Supported Languages
chunkx uses Tree-sitter to parse code into Abstract Syntax Trees (ASTs). This allows it to understand the structure of the code for over 30 languages.
Supported List
The following languages are fully supported with AST-based chunking:
| Language | Key | Extensions |
|---|---|---|
| Bash | languages.Bash | .sh, .bash |
| C | languages.C | .c, .h |
| C++ | languages.CPP | .cpp, .cc, .cxx, .hpp, .h, .hh, .hxx |
| C# | languages.CSharp | .cs |
| CSS | languages.CSS | .css |
| CUE | languages.Cue | .cue |
| Dockerfile | languages.Dockerfile | Dockerfile, .dockerfile |
| Elixir | languages.Elixir | .ex, .exs |
| Elm | languages.Elm | .elm |
| Go | languages.Go | .go |
| Groovy | languages.Groovy | .groovy, .gradle |
| HCL | languages.HCL | .hcl, .tf |
| HTML | languages.HTML | .html, .htm |
| Java | languages.Java | .java |
| JavaScript | languages.JavaScript | .js, .jsx, .mjs, .cjs |
| Kotlin | languages.Kotlin | .kt, .kts |
| Lua | languages.Lua | .lua |
| Markdown | languages.Markdown | .md, .markdown |
| OCaml | languages.OCaml | .ml, .mli |
| PHP | languages.PHP | .php, .phtml |
| Protobuf | languages.Protobuf | .proto |
| Python | languages.Python | .py, .pyi, .pyw |
| Ruby | languages.Ruby | .rb, .rake, .gemspec |
| Rust | languages.Rust | .rs |
| Scala | languages.Scala | .scala, .sc |
| SQL | languages.SQL | .sql |
| Svelte | languages.Svelte | .svelte |
| Swift | languages.Swift | .swift |
| TOML | languages.TOML | .toml |
| TypeScript | languages.TypeScript | .ts, .tsx |
| YAML | languages.YAML | .yaml, .yml |
Language Detection
When using ChunkFile, chunkx automatically detects the language based on the file extension.

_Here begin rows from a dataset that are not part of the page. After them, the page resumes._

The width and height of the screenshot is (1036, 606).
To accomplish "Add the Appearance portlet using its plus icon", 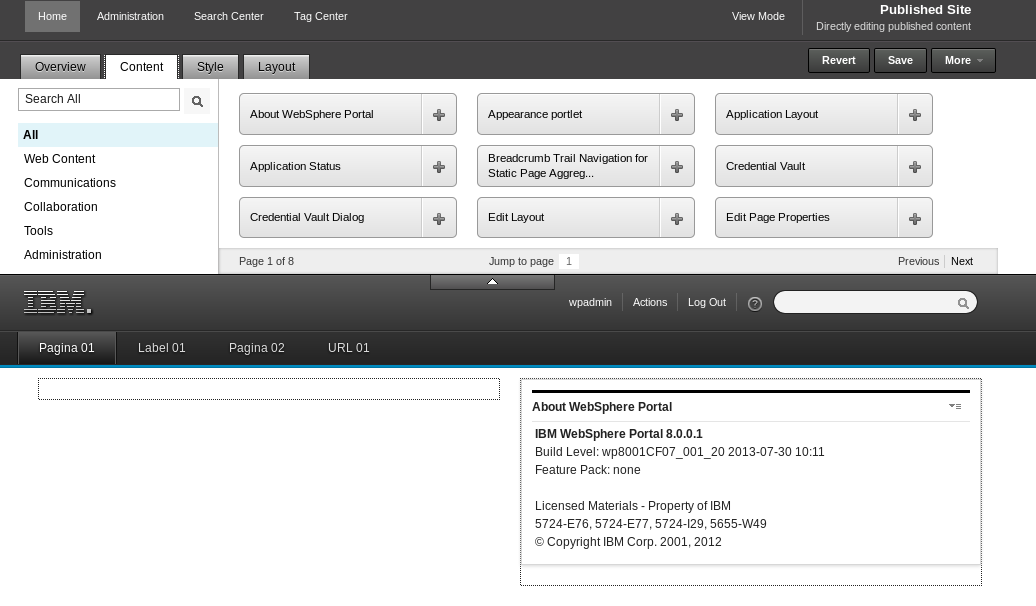I will (x=677, y=114).
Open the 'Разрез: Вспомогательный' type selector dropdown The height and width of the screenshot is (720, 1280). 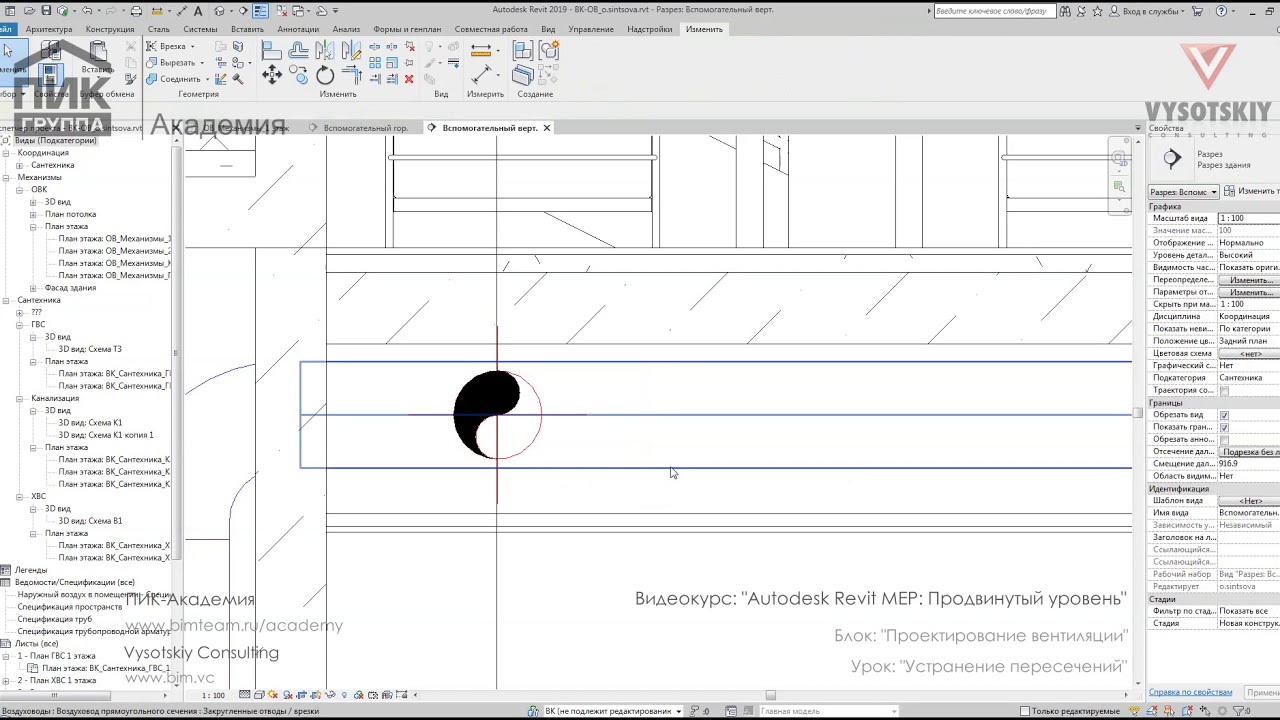[1213, 192]
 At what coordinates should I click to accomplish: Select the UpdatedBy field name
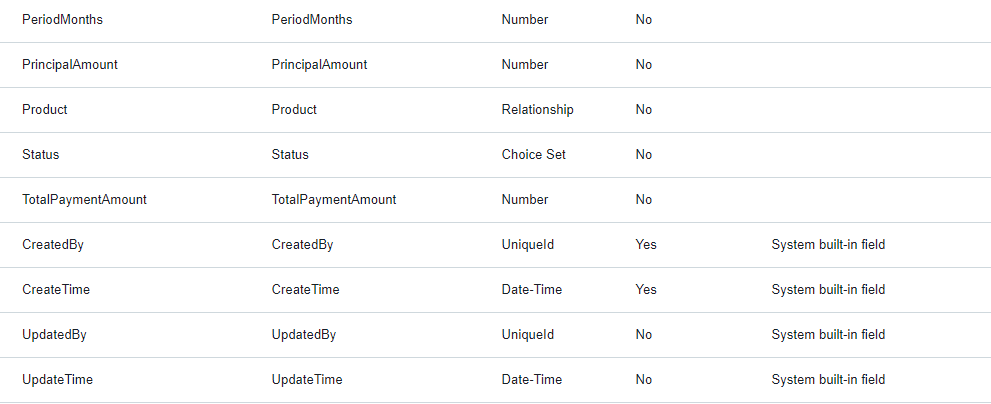click(x=54, y=335)
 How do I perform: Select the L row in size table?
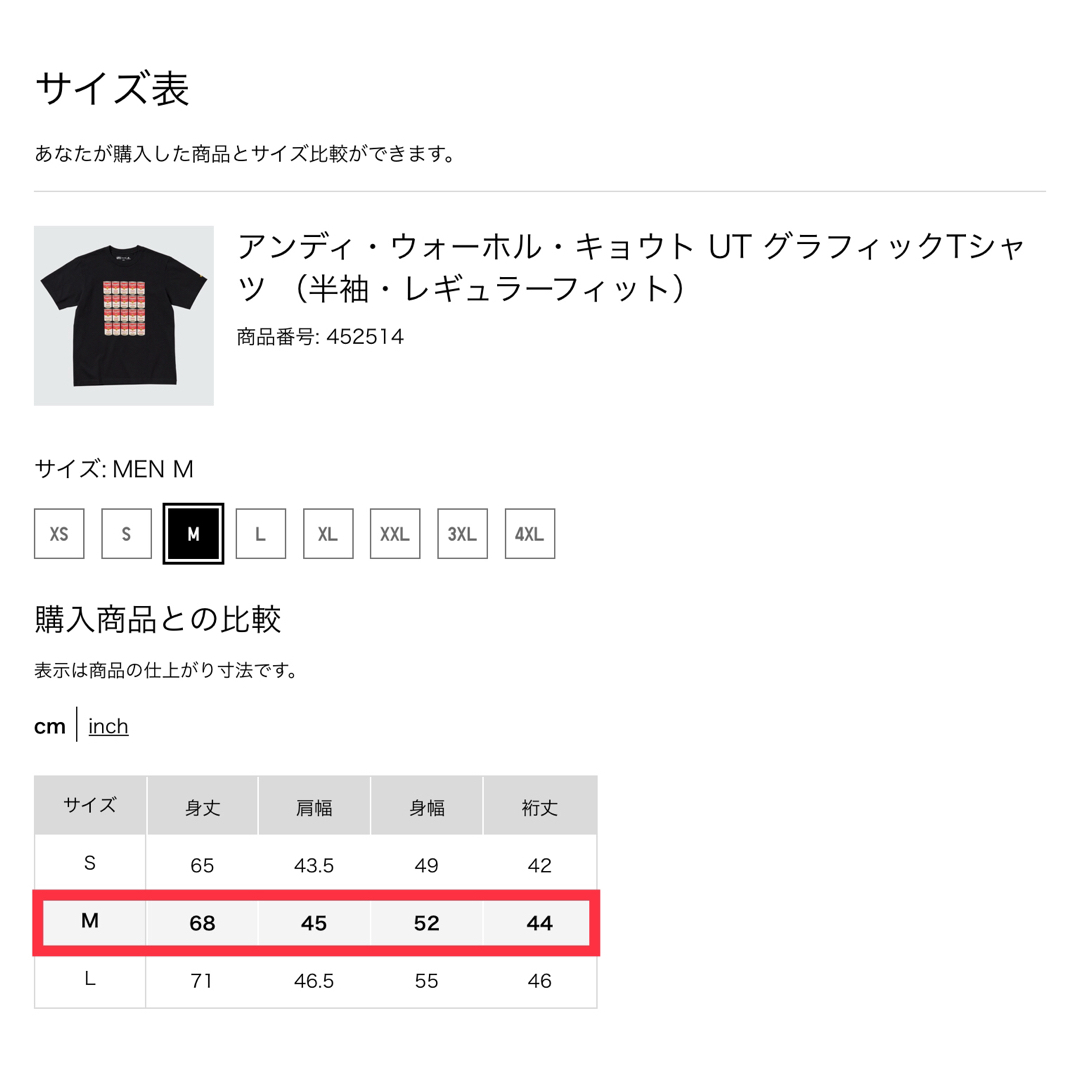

If a file matches one of the extensions above, the corresponding Tree-sitter parser is used.
Fallback Strategy
If a language is not recognized, or if you explicitly use languages.Generic, chunkx falls back to a line-based chunking strategy.
The fallback strategy:
- Does not parse the code (no AST).
- Splits code based on line counts or token limits.
- Tries to respect paragraph boundaries (empty lines) if possible to keep related lines together.
This ensures that chunkx can still be used to process any text file, even if semantic structure is not available.